Try it: When you reach the line that contains "Open the files icon in Holiday plans header", please begin copying, and carry on exactly to the last line of the material, leaving out every picture.

Supplied material:

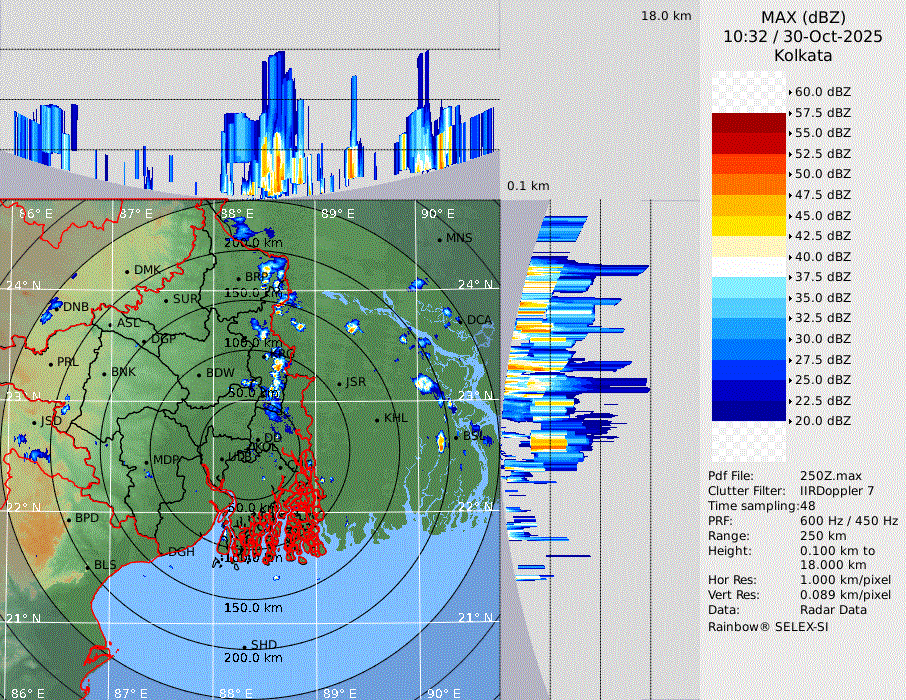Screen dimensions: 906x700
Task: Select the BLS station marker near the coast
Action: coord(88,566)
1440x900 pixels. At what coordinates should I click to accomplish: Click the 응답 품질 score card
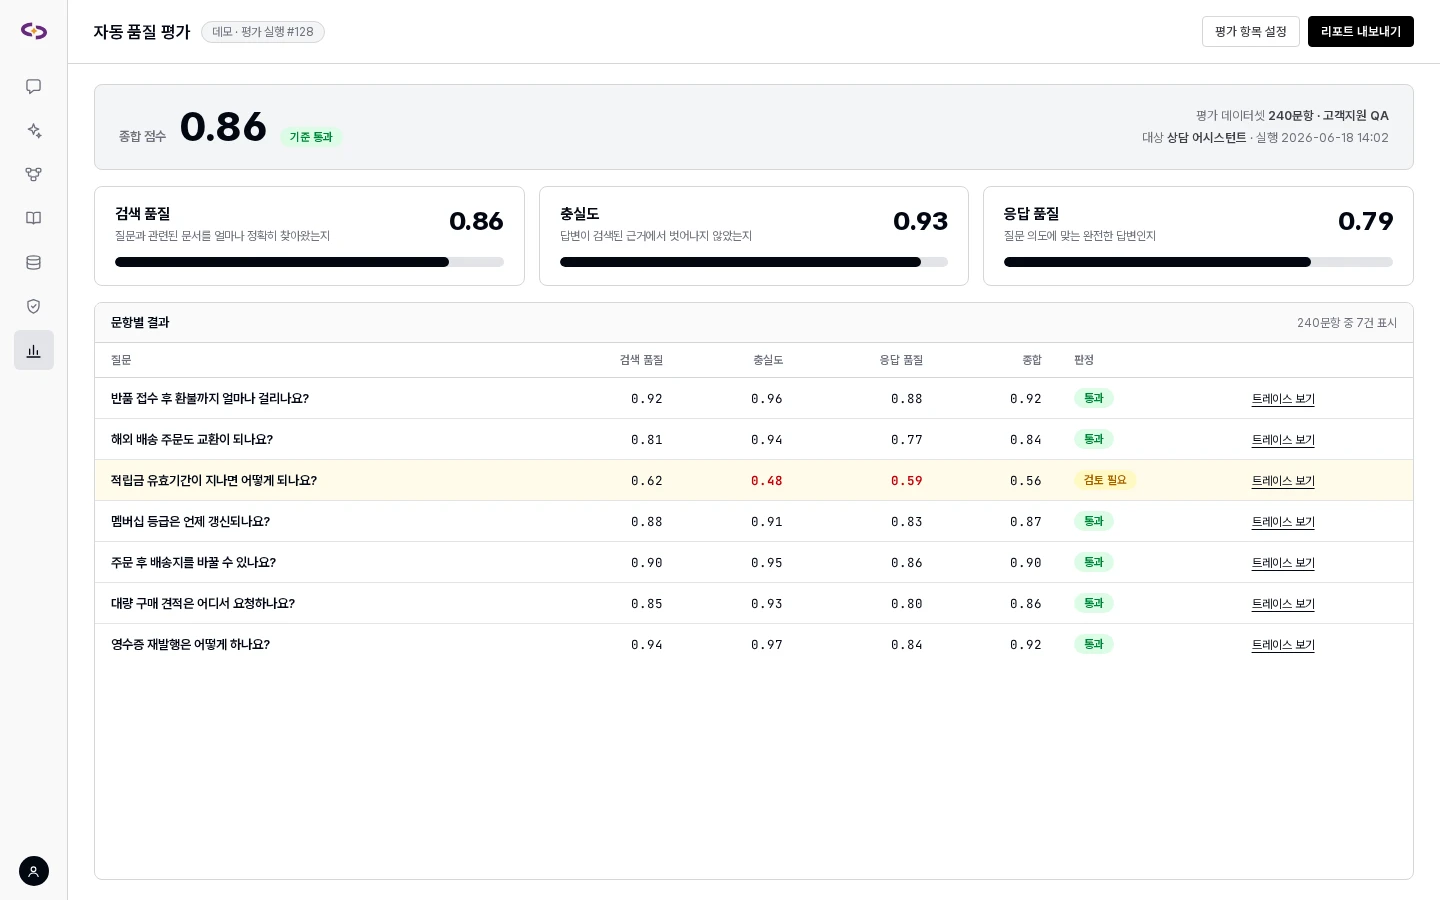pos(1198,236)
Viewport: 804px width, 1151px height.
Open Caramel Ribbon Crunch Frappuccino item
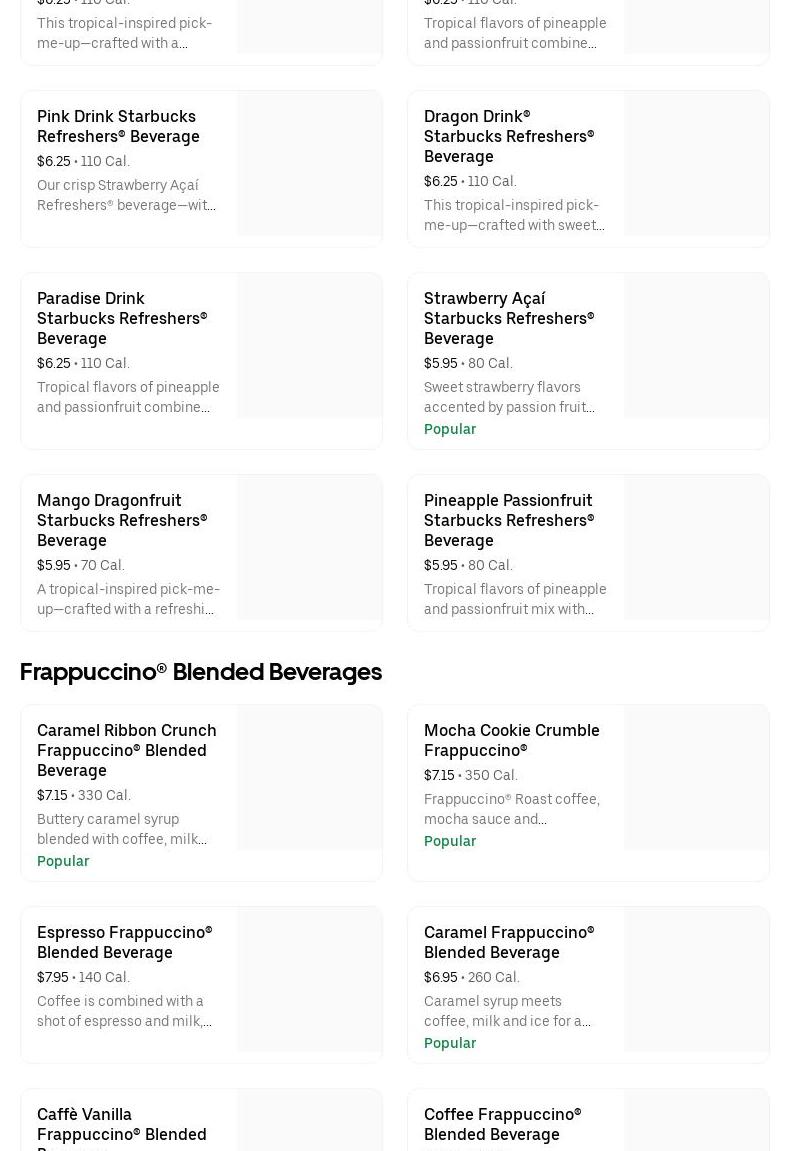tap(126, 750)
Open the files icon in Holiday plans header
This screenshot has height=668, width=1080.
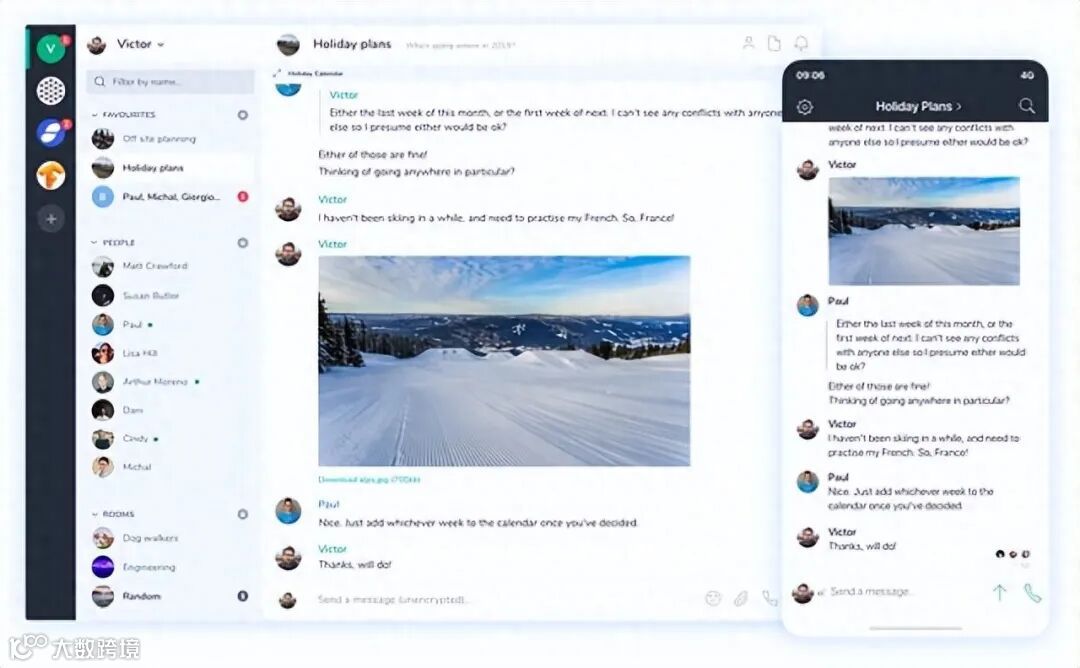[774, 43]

Exercise solution:
Open the files icon in Holiday plans header
This screenshot has height=668, width=1080.
[774, 43]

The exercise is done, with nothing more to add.